AgriFutures Australia Senior Manager Jennifer Medway said, “Stakeholders told us that the missing piece of the puzzle to achieving the $100 billion goal was understanding the capital needed to support growth.”
“Our past reliance on increasing land values to fuel debt as a form of capital is unsustainable. To innovate and grow productive farm businesses, we need capital investment to drive agtech adoption and new ways of doing things.”
As well as encouraging growth, Ms Medway said that innovation and attracting more diverse forms of investment was critical to increasing productivity.
“Capital investment is a key growth driver as it creates space for innovation and change. Whether it’s buying a new tractor, adopting new technology or increasing your economy of scale by purchasing additional land – these strategies keep Australia at the forefront of global agriculture.
“There are alternative farm investment models such as leasing, share farming and corporate investment, however we need to continue development of new models that are accessible to all types of agricultural enterprises, including small family farms.”
The report included data modelling to understand the link between capital and market growth over the 10 years to 2030, outlining recommendations to improve investment in the industry.
“Over time if these recommendations are implemented, farmers’ options for sources of investment capital should broaden from the current reliance on loans and their own equity to also include investment from other sources,” said Jim Binney, Director of Natural Capital Economics and an author of the report.
“This will unlock new opportunities to access capital investment and fuel sector growth,” he added.
In addition to attracting investment at a farm gate level, Mr Binney highlighted the need for industry to improve their attractiveness to investors.
“The best way to attract more capital is to have bankable projects. Like all businesses, farmers should always be seeking new opportunities.”
Access to information critical for growth
One of the most important findings from the report was the significant lack of suitable information for potential investors. Data regarding individual businesses as well as sector and industry-wide information was found to be insufficient, particularly in terms of attracting equity investors.
Mr Binney said that individual businesses had a role to play in collecting information needed by investors.
“Without quality data, such as industry performance benchmarks, available in a timely manner, investors struggle to see the merits of investment. In a competitive market, agriculture needs to demonstrate an attractive risk adjusted rate of return.
“Individuals need to work together to provide consolidated sector and industry level data essential for investment analysis. Clearly industry associations and organisations such as ABARES also have a pivotal role in collecting and reporting this information.”
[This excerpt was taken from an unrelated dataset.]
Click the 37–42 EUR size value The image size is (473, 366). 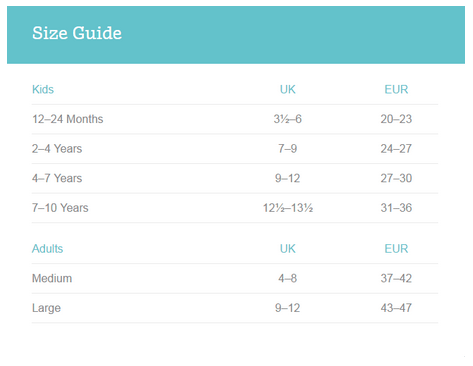396,278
Access to data is also important for farmers, fishers and foresters. A better understanding of market opportunities, market and production risk, and performance benchmarks will help focus on improving return on investment.
The research was undertaken by NCEconomics and funded through the AgriFutures Australia National Rural Issues (NRI) program, which aims to facilitate agricultural growth by addressing current national and cross sectoral issues facing the agriculture, fisheries and forestry sectors.